I was so very impressed with the first book (Fleet of Worlds). I was warmed by the second book (Juggler of Worlds) for its respect and love for the Known Space source material. I was entertained by the third book (Destroyer of Worlds) for its sense of largeness, in the best traditions of space opera. But the wheels started falling off by the fourth book (Betrayer of Worlds), the whole thing was a hot mess by the fifth, and thankfully final, book (Fate of Worlds).

I’ll tell you where I knew things were going to end poorly. It was in the opening scenes of Betrayer of Worlds, which showed Louis Wu engaged in some sort of guerilla war. One of my most vivid memories of the Ringworld saga was a line from Ringworld Engineers, which said that despite Louis Wu’s 200 years of life, the one thing he had never tried was being a soldier. I knew then that Lerner and Niven had ceased to respect the source material, and that this would not in truth be a Known Space book.

As far as I’m concerned, none of the events of Fleet of Worlds are part of the Known Space canon. I would rather that the whole thing come to a crashing end, as per Niven’s mysterious unpublished ending, that I now implore you to read for true, proper closure.

4 thoughts on “Fate of Worlds: Return From the Ringworld”

  1. Loved your comments. I was looking for a detailed plot summary. I don’t have the time or interest, really, anymore, or the patience, to commit to reading the entire Fleet of World series. Your comments serve, thanks.

    I loved reading the Down In Flames outline. Now that inspired me like the Neutron Star and Ringworld did so long ago. Niven lost touch with his creativity, it seems. He diverged to a softer, PC consciousness.

  2. I just finished reading Fate of Worlds, and I felt so cheated. Up until the very end I was waiting for the resolution of the where the hell the Ringworld went after Ringworlds Children. Admittedly, I have not read the Fleet of Worlds series, but I was sold on reading it because apparently it was the final book concerning Ringworld in the Known Space Universe, and I’ll be damned if I didn’t get some closure on what happened to a giant fictional superstructure.
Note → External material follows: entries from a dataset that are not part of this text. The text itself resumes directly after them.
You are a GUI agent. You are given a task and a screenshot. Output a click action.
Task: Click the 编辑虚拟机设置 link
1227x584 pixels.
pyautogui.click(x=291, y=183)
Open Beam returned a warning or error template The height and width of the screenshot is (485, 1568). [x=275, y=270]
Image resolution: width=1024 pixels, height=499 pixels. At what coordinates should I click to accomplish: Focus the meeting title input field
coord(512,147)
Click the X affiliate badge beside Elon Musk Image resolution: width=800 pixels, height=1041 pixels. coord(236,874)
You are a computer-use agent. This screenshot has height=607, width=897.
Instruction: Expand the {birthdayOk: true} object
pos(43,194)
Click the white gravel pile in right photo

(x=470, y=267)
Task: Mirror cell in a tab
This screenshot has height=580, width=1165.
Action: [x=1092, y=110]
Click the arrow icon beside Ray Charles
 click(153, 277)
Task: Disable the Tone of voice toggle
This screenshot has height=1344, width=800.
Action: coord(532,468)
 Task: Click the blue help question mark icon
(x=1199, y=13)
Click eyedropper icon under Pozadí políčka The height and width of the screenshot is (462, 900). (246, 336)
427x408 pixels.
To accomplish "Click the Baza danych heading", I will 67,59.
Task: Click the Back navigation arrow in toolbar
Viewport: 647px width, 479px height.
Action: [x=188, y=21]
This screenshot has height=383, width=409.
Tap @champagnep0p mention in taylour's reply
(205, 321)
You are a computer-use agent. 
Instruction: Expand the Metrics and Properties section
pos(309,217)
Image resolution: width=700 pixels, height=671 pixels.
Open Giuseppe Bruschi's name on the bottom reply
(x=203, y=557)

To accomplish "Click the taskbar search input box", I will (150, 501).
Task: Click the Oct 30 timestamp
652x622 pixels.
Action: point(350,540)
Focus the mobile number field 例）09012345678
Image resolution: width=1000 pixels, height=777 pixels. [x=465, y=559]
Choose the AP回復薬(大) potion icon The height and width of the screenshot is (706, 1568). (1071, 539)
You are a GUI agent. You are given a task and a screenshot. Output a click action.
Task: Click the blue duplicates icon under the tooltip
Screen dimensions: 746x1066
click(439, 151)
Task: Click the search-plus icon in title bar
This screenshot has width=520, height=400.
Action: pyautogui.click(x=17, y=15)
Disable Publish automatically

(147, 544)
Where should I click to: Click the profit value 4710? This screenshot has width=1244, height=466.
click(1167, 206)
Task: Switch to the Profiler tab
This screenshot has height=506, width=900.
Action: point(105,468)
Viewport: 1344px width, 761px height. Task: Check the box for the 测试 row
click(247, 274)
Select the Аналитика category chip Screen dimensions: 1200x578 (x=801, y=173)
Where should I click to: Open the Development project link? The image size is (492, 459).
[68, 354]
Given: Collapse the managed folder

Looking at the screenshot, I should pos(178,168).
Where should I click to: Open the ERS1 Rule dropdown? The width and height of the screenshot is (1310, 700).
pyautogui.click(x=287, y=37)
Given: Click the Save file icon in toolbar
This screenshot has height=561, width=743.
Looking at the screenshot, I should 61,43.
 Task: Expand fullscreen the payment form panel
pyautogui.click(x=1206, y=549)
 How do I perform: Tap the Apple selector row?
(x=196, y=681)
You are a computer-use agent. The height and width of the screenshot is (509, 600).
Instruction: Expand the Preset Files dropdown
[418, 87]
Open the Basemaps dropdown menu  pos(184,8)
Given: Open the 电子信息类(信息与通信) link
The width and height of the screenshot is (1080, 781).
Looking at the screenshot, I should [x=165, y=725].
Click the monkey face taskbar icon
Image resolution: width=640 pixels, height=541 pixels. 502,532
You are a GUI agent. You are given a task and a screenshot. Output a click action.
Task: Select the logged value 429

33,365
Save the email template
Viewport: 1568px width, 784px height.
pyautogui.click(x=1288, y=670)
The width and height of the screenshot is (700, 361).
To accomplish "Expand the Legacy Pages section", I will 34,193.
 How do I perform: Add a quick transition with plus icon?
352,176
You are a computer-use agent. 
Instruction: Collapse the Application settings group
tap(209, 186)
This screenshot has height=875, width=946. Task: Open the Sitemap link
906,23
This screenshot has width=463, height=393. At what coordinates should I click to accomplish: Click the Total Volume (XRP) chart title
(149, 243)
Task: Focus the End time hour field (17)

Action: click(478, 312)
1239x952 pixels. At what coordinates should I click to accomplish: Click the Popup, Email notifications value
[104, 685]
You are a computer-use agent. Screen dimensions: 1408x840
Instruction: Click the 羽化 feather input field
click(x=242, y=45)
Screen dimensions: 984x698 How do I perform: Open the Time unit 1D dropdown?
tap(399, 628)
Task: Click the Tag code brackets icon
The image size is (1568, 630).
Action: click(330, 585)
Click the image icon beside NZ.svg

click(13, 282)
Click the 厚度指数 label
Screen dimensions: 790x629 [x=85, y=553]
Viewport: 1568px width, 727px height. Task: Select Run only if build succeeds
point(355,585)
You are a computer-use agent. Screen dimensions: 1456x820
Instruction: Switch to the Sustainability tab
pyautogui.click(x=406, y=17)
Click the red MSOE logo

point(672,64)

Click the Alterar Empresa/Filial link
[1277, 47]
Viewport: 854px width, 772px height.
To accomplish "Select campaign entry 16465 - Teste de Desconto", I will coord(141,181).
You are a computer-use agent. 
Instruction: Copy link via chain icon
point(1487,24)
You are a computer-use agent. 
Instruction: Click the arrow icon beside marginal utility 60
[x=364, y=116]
    I had sufficient knowledge of the Puppeteers from the Ringworld series and a quick browse on the wiki brought me up to speed on them (hehe). Imagine my disappointment when it didn’t even make a cameo. To be fair the story was average, not helped by my being let down by my own mistaken expectations, and I couldn’t fathom why all those people on goodreads were giving 4 and 5 stars and singing its praises, exactly for the reasons you mentioned in your review.

    At this point I read Down in Flames (totally digged it), and I realized that I am not really engaged with Niven’s writing style anymore, that merely the synopsis of facts and histories of Known Space gives me the thrill that I hunt for in his work: the immersiveness that comes with building a comprehensive universe that is while fantastic, is not completely out of the realm of possibility.

  3. Hi Harold and David. Thanks for your comments. Yeah, I tend to agree: Niven’s writing style was so exciting when the reader is in his teenage years. As an educated, world weary adult, it comes across now as so…. disappointing.